Band-Aid Measures Won’t Fix a Broken Funding System

Education Planning on February 7th, 2014 No Comments

Currently several measures are in the works to increase education funding for a variety of special programs.  One such measure, the Johnston-Hamner Bill (coined the “Student Success Act”), is earmarked for funding and backed by certain legislators and special interest groups.  But do these bills reflect what our school districts really need?  Though many of us would like to see more spent on education, the legislature and governor should be thinking longer term, including ways to increase reserves and fend off some of the expected shortfall that will transpire as soon as 2017.

As voters, we must not let these new bills distract us from the real problem:  Colorado’s school funding system is broken.  Compounding the issue is the fact that as a state, we are digging ourselves into a deep fiscal hole that will profoundly impact the future of education spending.  One way this self-defeating behavior is exemplified is through refunding health care provider fees.  According to the Colorado Futures Center, in just a few short years the State will begin refunding fees assessed by the health care provider tax, which was meant to offset rising Medicaid costs.  This refund will divert money from the State’s general fund, decreasing already inadequate funds available for K-12 education, roads and everything else.

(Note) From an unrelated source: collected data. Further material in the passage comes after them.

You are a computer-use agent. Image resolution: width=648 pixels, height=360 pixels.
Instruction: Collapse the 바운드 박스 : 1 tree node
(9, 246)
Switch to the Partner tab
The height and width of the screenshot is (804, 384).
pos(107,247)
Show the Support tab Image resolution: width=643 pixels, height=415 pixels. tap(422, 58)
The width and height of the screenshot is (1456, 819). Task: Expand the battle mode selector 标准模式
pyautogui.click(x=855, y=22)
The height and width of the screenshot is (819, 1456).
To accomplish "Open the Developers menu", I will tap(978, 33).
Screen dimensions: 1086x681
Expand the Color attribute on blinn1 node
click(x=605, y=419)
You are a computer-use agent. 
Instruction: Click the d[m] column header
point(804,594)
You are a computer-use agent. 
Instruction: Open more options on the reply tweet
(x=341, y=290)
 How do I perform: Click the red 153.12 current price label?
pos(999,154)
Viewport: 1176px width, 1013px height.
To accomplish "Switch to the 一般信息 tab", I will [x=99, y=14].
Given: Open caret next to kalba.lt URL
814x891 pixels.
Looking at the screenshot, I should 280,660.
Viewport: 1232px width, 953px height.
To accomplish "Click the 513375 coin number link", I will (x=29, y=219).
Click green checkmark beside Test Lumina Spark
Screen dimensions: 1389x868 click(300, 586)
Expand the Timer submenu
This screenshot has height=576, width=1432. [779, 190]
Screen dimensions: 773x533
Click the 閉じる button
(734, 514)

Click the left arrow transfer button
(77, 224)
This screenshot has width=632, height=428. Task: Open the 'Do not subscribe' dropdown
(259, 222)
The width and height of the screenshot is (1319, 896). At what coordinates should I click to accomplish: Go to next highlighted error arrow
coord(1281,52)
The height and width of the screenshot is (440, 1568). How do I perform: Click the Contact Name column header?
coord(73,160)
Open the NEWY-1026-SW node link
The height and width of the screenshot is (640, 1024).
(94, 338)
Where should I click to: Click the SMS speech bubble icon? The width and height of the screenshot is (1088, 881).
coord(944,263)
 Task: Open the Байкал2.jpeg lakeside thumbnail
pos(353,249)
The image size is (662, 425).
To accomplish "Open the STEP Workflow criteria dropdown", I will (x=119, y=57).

Coloradans need to vote on an amendment that will rectify the three prior amendments that are causing so much trouble, particularly the TABOG amendment.  No, I didn’t misspell it; I did that on purpose.  The last letter should be a “G” for Goods, not Rights, because that’s what we got, a bill of goods.  Talk about lack of truth in advertising.  And most people still don’t understand it. Maybe we should all have to pass an exam on constitutional ballots before voting to prove an adequate understanding of each proposed amendment.  What a concept: adults taking tests to prove their acumen just like our kids!